Bonus Inps, quando Elena Murelli diceva: «Abbiamo accettato un’elemosina da 600 euro» – Il video

La deputata della Lega, ora sospesa per aver chiesto i 600 euro delle partite Iva, aveva screditato il governo per i provvedimenti introdotti

La deputata della Lega, Elena Murelli, è stata sospesa per lo “scandalo” dei 600 euro stanziati dal governo per le partite Iva, e richiesti anche da alcuni parlamentari, tra cui lei stessa. Nonostante il reddito da 106.309 euro, Murelli ha ottenuto il sussidio destinato, in linea teorica, a chi stava affrontando serie conseguenze economiche della crisi da Coronavirus.

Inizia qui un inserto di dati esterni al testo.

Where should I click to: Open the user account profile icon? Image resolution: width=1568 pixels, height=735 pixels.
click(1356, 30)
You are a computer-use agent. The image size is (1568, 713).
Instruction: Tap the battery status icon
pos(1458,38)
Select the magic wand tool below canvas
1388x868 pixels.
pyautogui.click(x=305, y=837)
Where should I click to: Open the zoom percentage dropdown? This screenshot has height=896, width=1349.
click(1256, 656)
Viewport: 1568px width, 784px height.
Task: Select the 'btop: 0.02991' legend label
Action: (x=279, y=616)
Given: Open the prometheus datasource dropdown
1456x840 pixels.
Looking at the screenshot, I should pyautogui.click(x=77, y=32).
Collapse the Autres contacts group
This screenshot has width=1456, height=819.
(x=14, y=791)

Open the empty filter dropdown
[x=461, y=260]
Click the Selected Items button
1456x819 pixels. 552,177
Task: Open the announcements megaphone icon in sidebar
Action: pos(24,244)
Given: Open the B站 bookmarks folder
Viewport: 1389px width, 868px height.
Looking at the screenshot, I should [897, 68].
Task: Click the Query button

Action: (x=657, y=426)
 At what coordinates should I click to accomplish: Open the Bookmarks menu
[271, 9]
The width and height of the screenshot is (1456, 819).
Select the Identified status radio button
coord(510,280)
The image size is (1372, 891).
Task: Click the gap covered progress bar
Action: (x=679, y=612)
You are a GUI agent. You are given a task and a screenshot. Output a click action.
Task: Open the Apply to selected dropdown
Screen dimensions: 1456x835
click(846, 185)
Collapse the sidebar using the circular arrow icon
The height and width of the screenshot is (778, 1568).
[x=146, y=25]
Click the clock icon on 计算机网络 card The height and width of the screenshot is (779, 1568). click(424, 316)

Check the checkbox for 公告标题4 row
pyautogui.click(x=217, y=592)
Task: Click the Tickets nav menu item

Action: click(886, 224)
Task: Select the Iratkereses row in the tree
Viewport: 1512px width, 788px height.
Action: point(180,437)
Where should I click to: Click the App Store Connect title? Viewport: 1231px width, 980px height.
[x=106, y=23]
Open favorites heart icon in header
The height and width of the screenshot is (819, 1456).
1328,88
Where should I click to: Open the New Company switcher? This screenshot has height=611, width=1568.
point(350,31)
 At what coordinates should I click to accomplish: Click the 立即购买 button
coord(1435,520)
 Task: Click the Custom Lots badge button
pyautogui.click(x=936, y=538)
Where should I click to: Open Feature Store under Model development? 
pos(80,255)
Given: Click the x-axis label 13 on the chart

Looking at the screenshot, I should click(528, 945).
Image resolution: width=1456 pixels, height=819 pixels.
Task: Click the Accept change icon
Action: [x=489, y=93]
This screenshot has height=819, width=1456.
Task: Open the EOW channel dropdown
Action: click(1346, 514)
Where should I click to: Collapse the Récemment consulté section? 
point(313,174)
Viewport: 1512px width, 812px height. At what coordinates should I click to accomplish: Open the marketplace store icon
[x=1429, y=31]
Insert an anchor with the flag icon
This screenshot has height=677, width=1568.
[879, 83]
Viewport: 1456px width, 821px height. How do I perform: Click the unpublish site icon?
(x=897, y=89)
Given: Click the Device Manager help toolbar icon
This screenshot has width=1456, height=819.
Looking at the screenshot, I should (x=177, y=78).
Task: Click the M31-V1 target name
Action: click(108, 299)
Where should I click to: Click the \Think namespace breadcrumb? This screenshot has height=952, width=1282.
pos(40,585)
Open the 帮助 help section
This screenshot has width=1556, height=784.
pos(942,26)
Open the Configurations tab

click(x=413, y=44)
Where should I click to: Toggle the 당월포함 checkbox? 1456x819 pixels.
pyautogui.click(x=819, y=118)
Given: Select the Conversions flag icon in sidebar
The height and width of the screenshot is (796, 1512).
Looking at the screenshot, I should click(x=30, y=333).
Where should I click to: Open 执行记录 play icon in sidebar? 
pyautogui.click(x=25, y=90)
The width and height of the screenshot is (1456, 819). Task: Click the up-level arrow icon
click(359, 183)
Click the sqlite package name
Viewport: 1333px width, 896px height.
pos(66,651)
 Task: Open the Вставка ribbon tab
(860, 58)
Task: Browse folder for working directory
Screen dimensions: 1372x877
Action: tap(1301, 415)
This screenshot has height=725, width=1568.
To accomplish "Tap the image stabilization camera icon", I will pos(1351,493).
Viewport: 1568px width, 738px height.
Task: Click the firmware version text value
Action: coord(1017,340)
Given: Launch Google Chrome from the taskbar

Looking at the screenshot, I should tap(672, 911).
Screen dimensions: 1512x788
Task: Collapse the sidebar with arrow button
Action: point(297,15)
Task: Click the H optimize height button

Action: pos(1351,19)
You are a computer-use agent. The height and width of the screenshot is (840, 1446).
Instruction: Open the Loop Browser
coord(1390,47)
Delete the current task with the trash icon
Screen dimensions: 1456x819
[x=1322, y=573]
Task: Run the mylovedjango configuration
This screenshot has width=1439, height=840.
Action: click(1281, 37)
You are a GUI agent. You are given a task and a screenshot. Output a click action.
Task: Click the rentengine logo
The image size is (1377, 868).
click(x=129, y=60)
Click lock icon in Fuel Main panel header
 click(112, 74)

In un video di qualche tempo fa, però la leghista aveva tenuto un intervento in Aula screditando il sussidio e definendolo «un’elemosina».

«Abbiamo fatto e chiesto mesi di sacrifici», diceva la deputata alla Camera. «Ci siamo chiusi in casa per tre mesi e abbiamo accettato l’elemosina dei 600 euro, abbiamo penato per il diritto alla cassa integrazione e abbiamo penato per i prestiti da 25mila euro».

Nel suo intervento aveva puntato il dito contro il governo, accusandolo anche di «importare il Covid» con l’immigrazione «per tenersi la poltrona». È una questione di buonsenso, diceva, citando uno slogan a lei caro (ma che le si è ora ritorto contro). «Mettetevi una mano sulla coscienza, se l’avete», diceva Murelli.